Start of Data for the task

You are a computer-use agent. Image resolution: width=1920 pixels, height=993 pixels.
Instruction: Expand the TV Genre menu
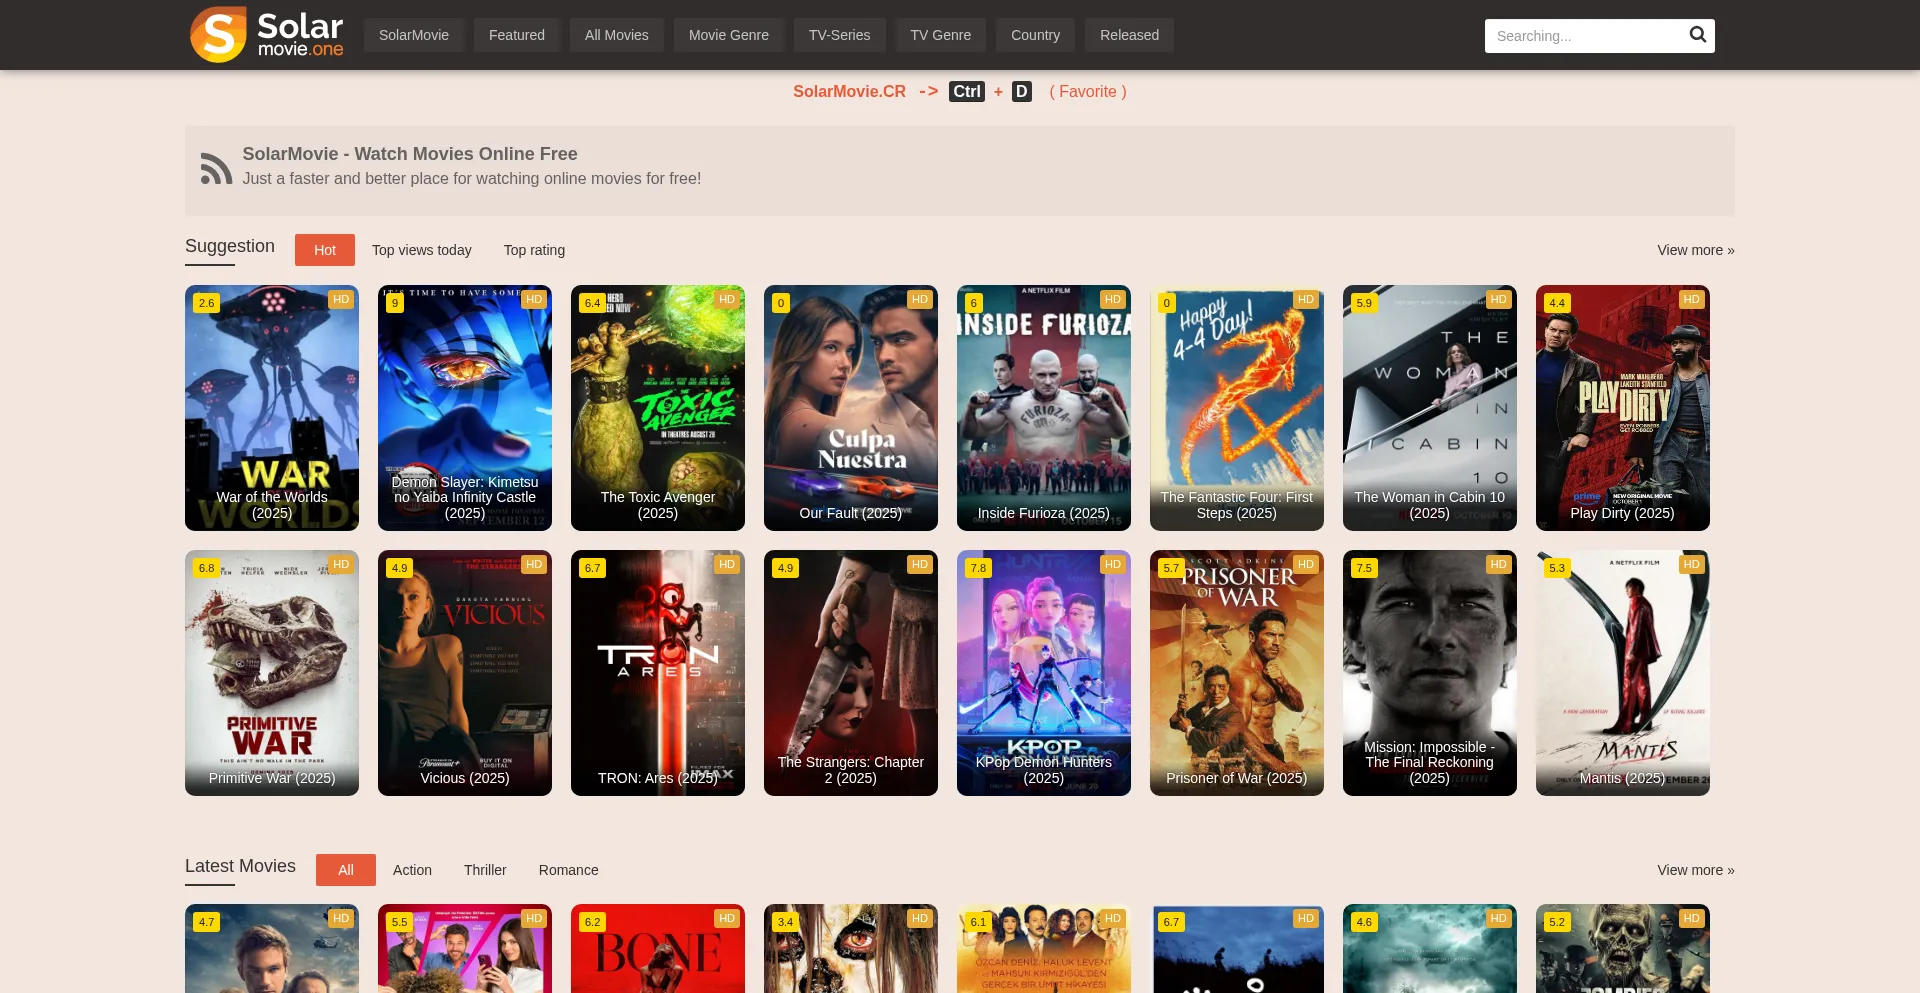click(940, 35)
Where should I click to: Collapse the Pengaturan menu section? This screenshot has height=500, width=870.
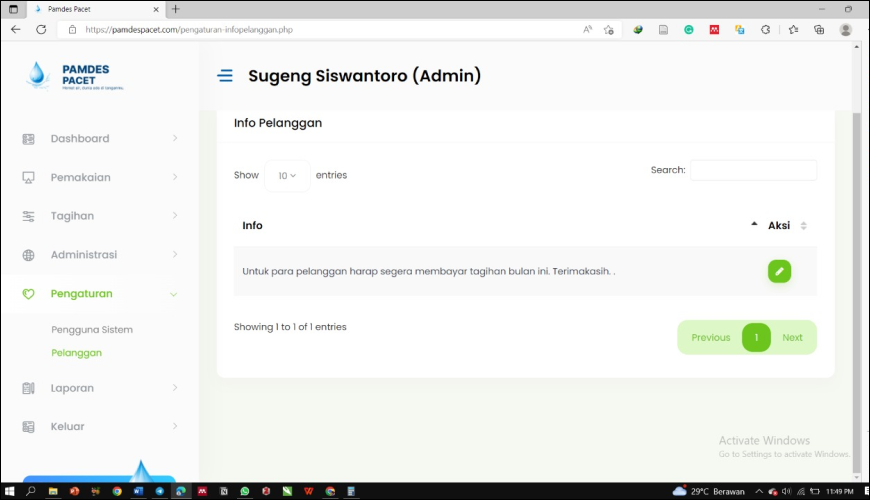pos(100,294)
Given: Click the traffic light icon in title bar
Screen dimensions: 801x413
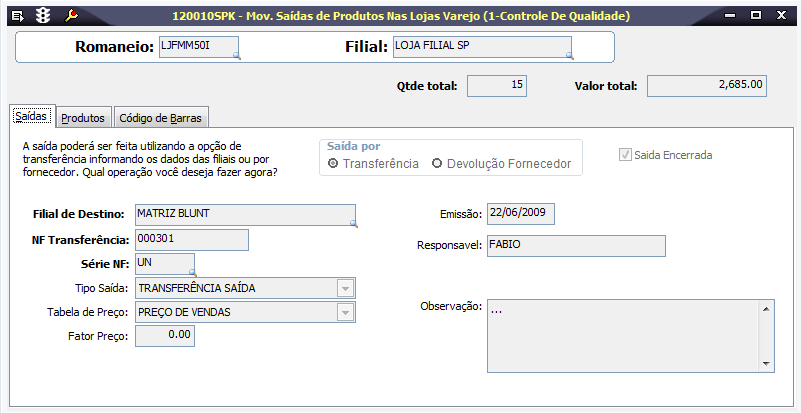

End of Data for the task

(What you are asked to do):
Take the line containing "Where should I" and every line after it up to the end of the entries, and quote them exactly. Both ends count; the pictures do not.

(Solution for this exercise):
Where should I click to: Collapse the Pengaturan menu section? This screenshot has height=500, width=870.
pos(100,294)
Given: Click the traffic light icon in title bar
Screen dimensions: 801x413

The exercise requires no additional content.